## Work to complete
Reprint the entries without altering anything.

## Exercise data
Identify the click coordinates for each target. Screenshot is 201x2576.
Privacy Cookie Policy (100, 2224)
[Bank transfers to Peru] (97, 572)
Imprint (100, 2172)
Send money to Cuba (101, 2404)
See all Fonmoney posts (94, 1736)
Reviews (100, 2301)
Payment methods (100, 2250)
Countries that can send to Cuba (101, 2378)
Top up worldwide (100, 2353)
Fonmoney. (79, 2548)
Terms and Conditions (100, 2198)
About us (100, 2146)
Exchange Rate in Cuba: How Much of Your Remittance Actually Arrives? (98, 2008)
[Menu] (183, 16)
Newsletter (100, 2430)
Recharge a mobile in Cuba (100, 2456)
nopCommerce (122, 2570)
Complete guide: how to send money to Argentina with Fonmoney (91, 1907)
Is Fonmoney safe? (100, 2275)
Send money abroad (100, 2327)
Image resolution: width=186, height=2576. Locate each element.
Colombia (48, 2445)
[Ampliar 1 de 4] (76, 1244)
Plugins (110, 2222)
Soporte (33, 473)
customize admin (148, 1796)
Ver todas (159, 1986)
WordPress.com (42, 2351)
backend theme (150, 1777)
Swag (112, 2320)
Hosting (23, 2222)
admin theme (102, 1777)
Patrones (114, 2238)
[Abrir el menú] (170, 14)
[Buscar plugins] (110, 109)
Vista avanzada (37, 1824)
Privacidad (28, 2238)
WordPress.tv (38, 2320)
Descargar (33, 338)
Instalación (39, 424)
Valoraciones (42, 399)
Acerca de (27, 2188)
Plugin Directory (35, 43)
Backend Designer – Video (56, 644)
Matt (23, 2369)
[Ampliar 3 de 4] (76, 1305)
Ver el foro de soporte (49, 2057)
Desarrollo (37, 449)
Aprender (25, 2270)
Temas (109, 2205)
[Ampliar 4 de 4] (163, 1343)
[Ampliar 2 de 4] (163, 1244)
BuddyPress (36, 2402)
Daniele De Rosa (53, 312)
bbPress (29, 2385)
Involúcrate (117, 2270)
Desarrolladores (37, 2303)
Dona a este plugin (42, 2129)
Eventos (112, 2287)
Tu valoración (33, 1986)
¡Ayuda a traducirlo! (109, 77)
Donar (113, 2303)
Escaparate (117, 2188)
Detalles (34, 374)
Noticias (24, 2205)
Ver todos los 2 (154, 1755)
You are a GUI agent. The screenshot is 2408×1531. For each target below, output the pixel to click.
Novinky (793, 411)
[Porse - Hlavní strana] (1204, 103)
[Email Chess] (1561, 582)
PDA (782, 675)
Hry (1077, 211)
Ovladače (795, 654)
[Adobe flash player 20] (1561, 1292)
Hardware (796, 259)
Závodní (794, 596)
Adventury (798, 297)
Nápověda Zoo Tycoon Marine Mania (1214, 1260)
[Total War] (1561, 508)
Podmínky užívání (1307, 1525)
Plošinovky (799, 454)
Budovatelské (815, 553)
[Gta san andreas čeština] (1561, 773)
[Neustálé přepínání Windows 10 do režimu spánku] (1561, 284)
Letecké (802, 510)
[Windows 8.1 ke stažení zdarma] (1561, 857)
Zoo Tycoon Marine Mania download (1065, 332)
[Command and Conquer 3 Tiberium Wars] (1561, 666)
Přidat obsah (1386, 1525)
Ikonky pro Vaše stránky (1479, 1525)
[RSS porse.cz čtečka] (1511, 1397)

## Written reply
Identify the click coordinates for each target. Screenshot is 201x2576.
Privacy Cookie Policy (100, 2224)
[Bank transfers to Peru] (97, 572)
Imprint (100, 2172)
Send money to Cuba (101, 2404)
See all Fonmoney posts (94, 1736)
Reviews (100, 2301)
Payment methods (100, 2250)
Countries that can send to Cuba (101, 2378)
Top up worldwide (100, 2353)
Fonmoney. (79, 2548)
Terms and Conditions (100, 2198)
About us (100, 2146)
Exchange Rate in Cuba: How Much of Your Remittance Actually Arrives? (98, 2008)
[Menu] (183, 16)
Newsletter (100, 2430)
Recharge a mobile in Cuba (100, 2456)
nopCommerce (122, 2570)
Complete guide: how to send money to Argentina with Fonmoney (91, 1907)
Is Fonmoney safe? (100, 2275)
Send money abroad (100, 2327)
Image resolution: width=186, height=2576. Locate each element.
Colombia (48, 2445)
[Ampliar 1 de 4] (76, 1244)
Plugins (110, 2222)
Soporte (33, 473)
customize admin (148, 1796)
Ver todas (159, 1986)
WordPress.com (42, 2351)
backend theme (150, 1777)
Swag (112, 2320)
Hosting (23, 2222)
admin theme (102, 1777)
Patrones (114, 2238)
[Abrir el menú] (170, 14)
[Buscar plugins] (110, 109)
Vista avanzada (37, 1824)
Privacidad (28, 2238)
WordPress.tv (38, 2320)
Descargar (33, 338)
Instalación (39, 424)
Valoraciones (42, 399)
Acerca de (27, 2188)
Plugin Directory (35, 43)
Backend Designer – Video (56, 644)
Matt (23, 2369)
[Ampliar 3 de 4] (76, 1305)
Ver el foro de soporte (49, 2057)
Desarrollo (37, 449)
Aprender (25, 2270)
Temas (109, 2205)
[Ampliar 4 de 4] (163, 1343)
[Ampliar 2 de 4] (163, 1244)
BuddyPress (36, 2402)
Daniele De Rosa (53, 312)
bbPress (29, 2385)
Involúcrate (117, 2270)
Desarrolladores (37, 2303)
Dona a este plugin (42, 2129)
Eventos (112, 2287)
Tu valoración (33, 1986)
¡Ayuda a traducirlo! (109, 77)
Donar (113, 2303)
Escaparate (117, 2188)
Detalles (34, 374)
Noticias (24, 2205)
Ver todos los 2 (154, 1755)
You are a GUI agent. The screenshot is 2408×1531. For each target below, output the pixel to click.
Novinky (793, 411)
[Porse - Hlavní strana] (1204, 103)
[Email Chess] (1561, 582)
PDA (782, 675)
Hry (1077, 211)
Ovladače (795, 654)
[Adobe flash player 20] (1561, 1292)
Hardware (796, 259)
Závodní (794, 596)
Adventury (798, 297)
Nápověda Zoo Tycoon Marine Mania (1214, 1260)
[Total War] (1561, 508)
Podmínky užívání (1307, 1525)
Plošinovky (799, 454)
Budovatelské (815, 553)
[Gta san andreas čeština] (1561, 773)
[Neustálé přepínání Windows 10 do režimu spánku] (1561, 284)
Letecké (802, 510)
[Windows 8.1 ke stažení zdarma] (1561, 857)
Zoo Tycoon Marine Mania download (1065, 332)
[Command and Conquer 3 Tiberium Wars] (1561, 666)
Přidat obsah (1386, 1525)
Ikonky pro Vaše stránky (1479, 1525)
[RSS porse.cz čtečka] (1511, 1397)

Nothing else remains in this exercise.